ALEXANDRIA - The combination of speed and stop lights on the AA Highway in Campbell County has had tragic results, many deadly accidents often involving large trucks - prompting multi-county agencies to cooperate in a major safety push, reports N.KY.COM, the Web site for the Cincinnati Enquirier.
The latest crash, which killed a 14-year-old Alexandria girl in July 2007, renewed concerns over the AA Highway's safety, which have simmered since it opened in 1990.
Alexandria Police since March have used a grant to beef up patrols in an effort to make the highway safer and address what many say is its No. 1 problem: speeding, reports N.KY.COM.
Many motorists who regularly travel the AA Highway, which has a 55 mph speed limit, would like further measures taken.
"I think it is no more dangerous than the interstate," said Campbell County Police Chief Keith Hill. "Every jurisdiction has a highway that is more susceptible to crashes. Ours just happens to be the AA Highway."
Drivers who don't live in the area, particularly truckers, speed down the highway, sometimes running red lights, local motorists say, N.KY.COM reports.
Such was the case on July 24, 2007, at the Poplar Ridge Road intersection in Alexandria.
A tractor-trailer driven by Gregory Gibson, 43, of Virginia was going what authorities estimate at 70 mph when it ran the red light and broadsided a pickup truck carrying Heather Lynn Evans, her brother Jacob, now 9, and driven by her mother, Leah Michelle Evans.

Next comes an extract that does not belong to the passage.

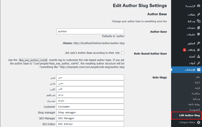This screenshot has width=202, height=127.
Task: Click the Appearance (المظهر) brush icon
Action: (x=198, y=43)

Heather died. Jacob and Leah were seriously injured. The truck driver, Gregory Gibson, 43, was sentenced last week to 12 months' home incarceration, probation and 100 hours of community service.

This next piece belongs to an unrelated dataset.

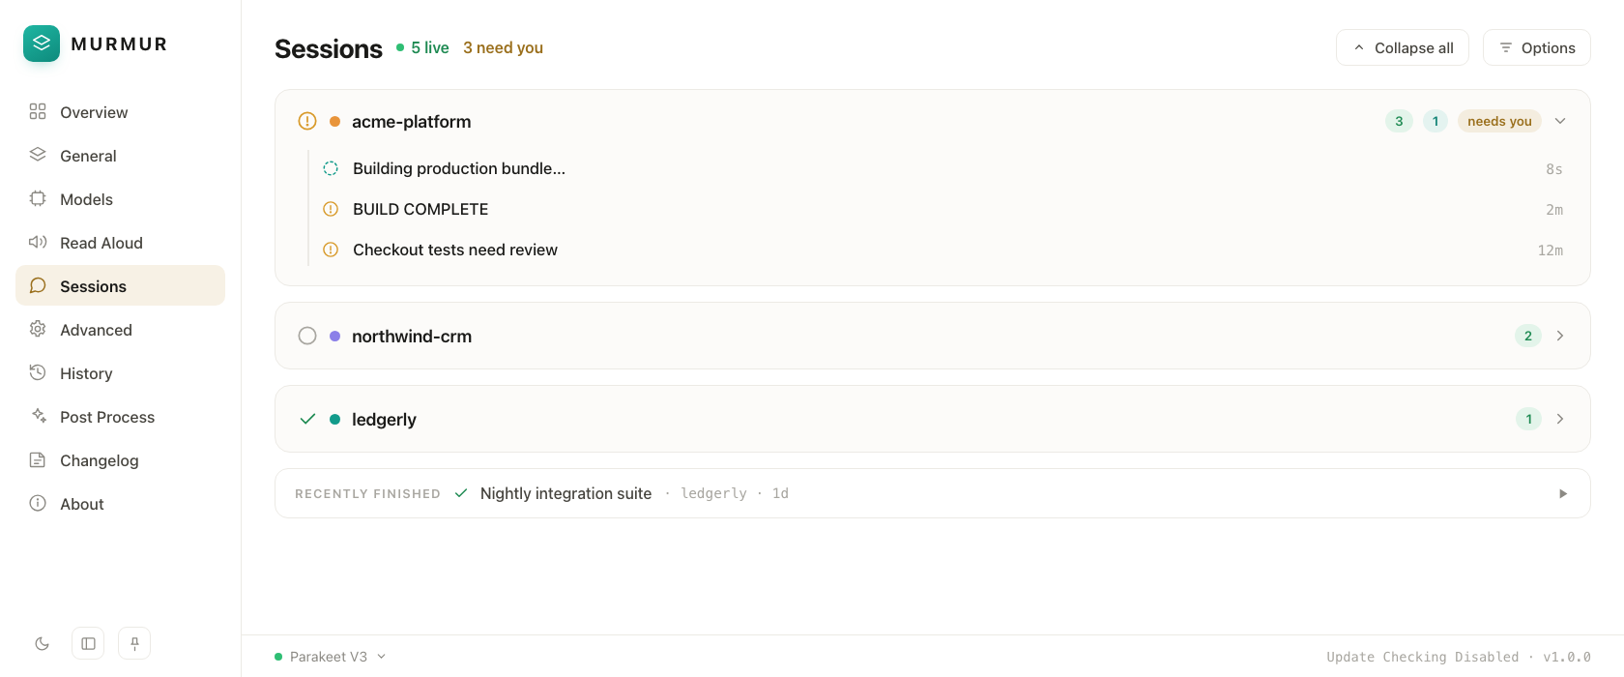The image size is (1624, 677).
Task: Collapse the acme-platform session group
Action: pos(1560,121)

Rick Turner, who lives about 1,000 yards from that intersection, said he sees cars and tractor-trailers running red lights every week.
"Because the light turns green doesn't mean you shouldn't look before you go," Turner said.
Brian Evans has sat at the Poplar Ridge Road intersection of the AA Highway where his daughter was killed last year and has witnessed multiple cars and trucks running red lights, reports the Equirer Web site.
That has led Brian Evans to call for cameras at intersections to catch people running red lights. Other residents also have asked the state for cameras on the AA Highway.
"I think a better police presence and the knowledge that a camera would capture someone running a red light, that would change people's behavior," Evans said.
Hill, the police chief, said state law prevents the use of cameras to catch traffic infractions. He told the Cincinnati Enqurier that Kentucky law requires that a police officer witness the infraction to cite the driver. Cameras also would require more manpower to review the footage, Hill said.